Stored items:
#####
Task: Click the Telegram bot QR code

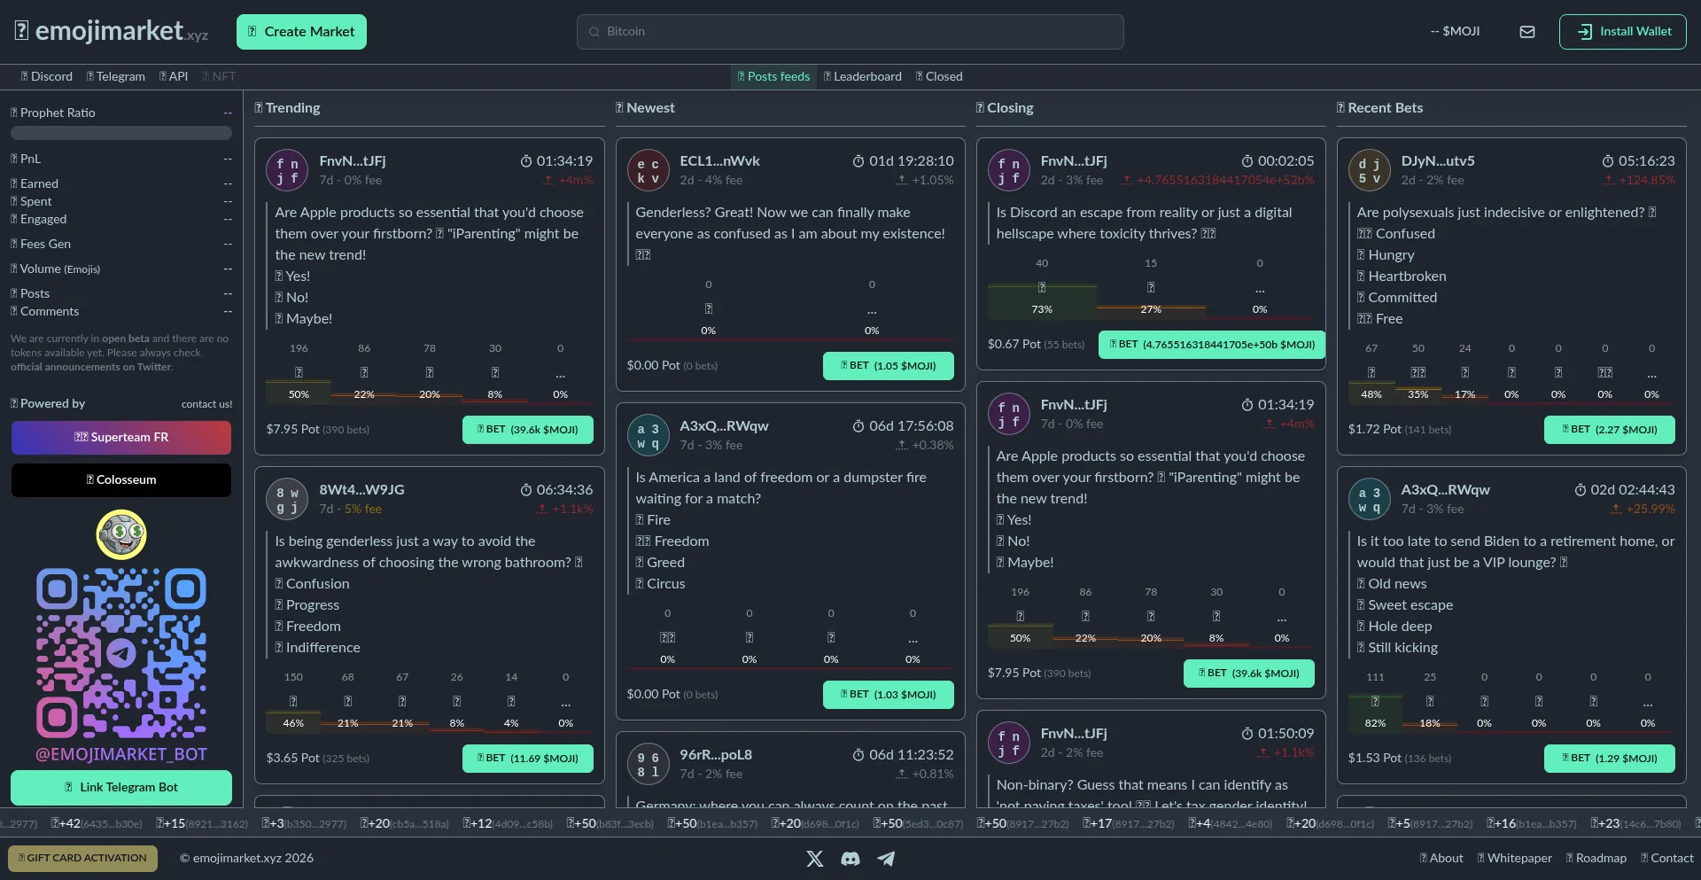Action: [x=121, y=653]
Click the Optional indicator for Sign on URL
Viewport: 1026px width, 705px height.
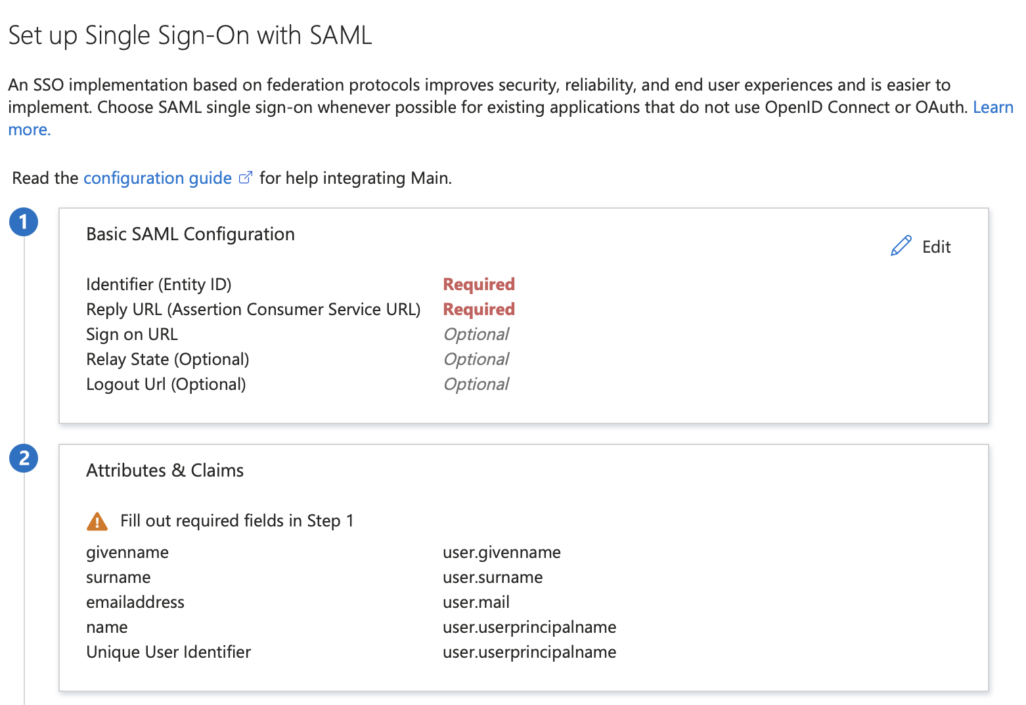pyautogui.click(x=476, y=333)
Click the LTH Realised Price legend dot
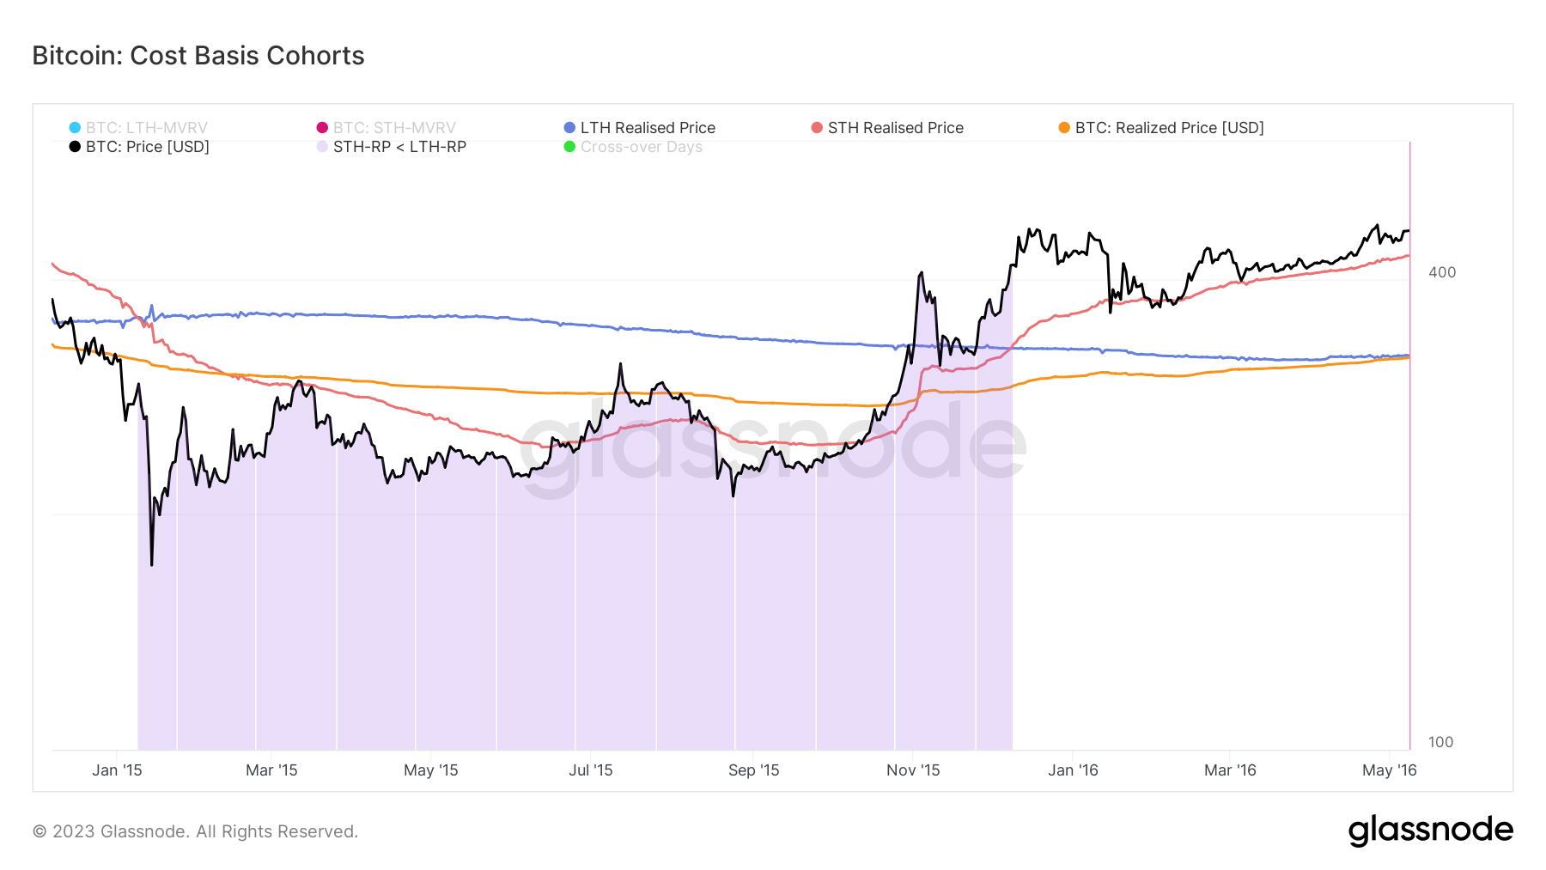The width and height of the screenshot is (1546, 870). coord(569,128)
#####
# What the task asks:
Repeat exactly, please: transcribe each entry and leave out the pictures.

# Result of the task:
Task: Click the Telegram bot QR code

Action: [x=121, y=653]
Click the Optional indicator for Sign on URL
Viewport: 1026px width, 705px height.
pyautogui.click(x=476, y=333)
Click the LTH Realised Price legend dot
The width and height of the screenshot is (1546, 870). coord(569,128)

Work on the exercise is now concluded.